## Directions
Write out again, exactly as they stand, the line that includes "You are a GUI" and all remaining lines of the entries.

***** Data supplied

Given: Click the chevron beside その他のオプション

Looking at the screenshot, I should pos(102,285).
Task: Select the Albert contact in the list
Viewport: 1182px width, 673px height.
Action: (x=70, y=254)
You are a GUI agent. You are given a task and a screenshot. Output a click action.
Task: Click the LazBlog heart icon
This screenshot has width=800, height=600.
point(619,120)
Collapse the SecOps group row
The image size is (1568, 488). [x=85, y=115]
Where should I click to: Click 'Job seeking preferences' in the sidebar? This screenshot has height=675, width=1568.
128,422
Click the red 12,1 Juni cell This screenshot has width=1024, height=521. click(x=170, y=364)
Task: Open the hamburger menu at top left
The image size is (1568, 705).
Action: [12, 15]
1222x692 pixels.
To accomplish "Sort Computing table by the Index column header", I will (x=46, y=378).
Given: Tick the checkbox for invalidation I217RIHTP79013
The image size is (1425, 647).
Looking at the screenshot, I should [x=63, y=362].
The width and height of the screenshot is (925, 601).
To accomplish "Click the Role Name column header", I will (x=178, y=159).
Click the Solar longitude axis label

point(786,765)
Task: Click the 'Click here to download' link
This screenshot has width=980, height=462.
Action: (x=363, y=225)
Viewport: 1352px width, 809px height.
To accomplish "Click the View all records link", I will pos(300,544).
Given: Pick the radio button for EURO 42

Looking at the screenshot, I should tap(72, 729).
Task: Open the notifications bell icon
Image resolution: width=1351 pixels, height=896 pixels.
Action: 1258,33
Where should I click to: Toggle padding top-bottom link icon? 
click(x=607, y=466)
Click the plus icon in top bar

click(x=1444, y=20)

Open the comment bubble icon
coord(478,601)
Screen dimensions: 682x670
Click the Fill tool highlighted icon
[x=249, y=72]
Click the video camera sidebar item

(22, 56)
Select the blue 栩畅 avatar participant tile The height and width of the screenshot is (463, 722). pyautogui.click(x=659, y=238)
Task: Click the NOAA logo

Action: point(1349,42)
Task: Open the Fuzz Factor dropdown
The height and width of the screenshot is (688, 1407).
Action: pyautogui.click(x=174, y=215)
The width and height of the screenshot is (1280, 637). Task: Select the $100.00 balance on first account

**********

## The answer
You are a GUI agent. You are given a task and a screenshot. Output a click action.
Task: Click the LazBlog heart icon
This screenshot has width=800, height=600.
point(619,120)
Collapse the SecOps group row
The image size is (1568, 488). [x=85, y=115]
Where should I click to: Click 'Job seeking preferences' in the sidebar? This screenshot has height=675, width=1568.
128,422
Click the red 12,1 Juni cell This screenshot has width=1024, height=521. click(x=170, y=364)
Task: Open the hamburger menu at top left
The image size is (1568, 705).
Action: [12, 15]
1222x692 pixels.
To accomplish "Sort Computing table by the Index column header", I will (x=46, y=378).
Given: Tick the checkbox for invalidation I217RIHTP79013
The image size is (1425, 647).
Looking at the screenshot, I should [x=63, y=362].
The width and height of the screenshot is (925, 601).
To accomplish "Click the Role Name column header", I will (x=178, y=159).
Click the Solar longitude axis label

point(786,765)
Task: Click the 'Click here to download' link
This screenshot has width=980, height=462.
Action: (x=363, y=225)
Viewport: 1352px width, 809px height.
To accomplish "Click the View all records link", I will pos(300,544).
Given: Pick the radio button for EURO 42

Looking at the screenshot, I should tap(72, 729).
Task: Open the notifications bell icon
Image resolution: width=1351 pixels, height=896 pixels.
Action: 1258,33
Where should I click to: Toggle padding top-bottom link icon? 
click(x=607, y=466)
Click the plus icon in top bar

click(x=1444, y=20)

Open the comment bubble icon
coord(478,601)
Screen dimensions: 682x670
Click the Fill tool highlighted icon
[x=249, y=72]
Click the video camera sidebar item

(22, 56)
Select the blue 栩畅 avatar participant tile The height and width of the screenshot is (463, 722). pyautogui.click(x=659, y=238)
Task: Click the NOAA logo

Action: point(1349,42)
Task: Open the Fuzz Factor dropdown
The height and width of the screenshot is (688, 1407).
Action: pyautogui.click(x=174, y=215)
The width and height of the screenshot is (1280, 637). Task: Select the $100.00 balance on first account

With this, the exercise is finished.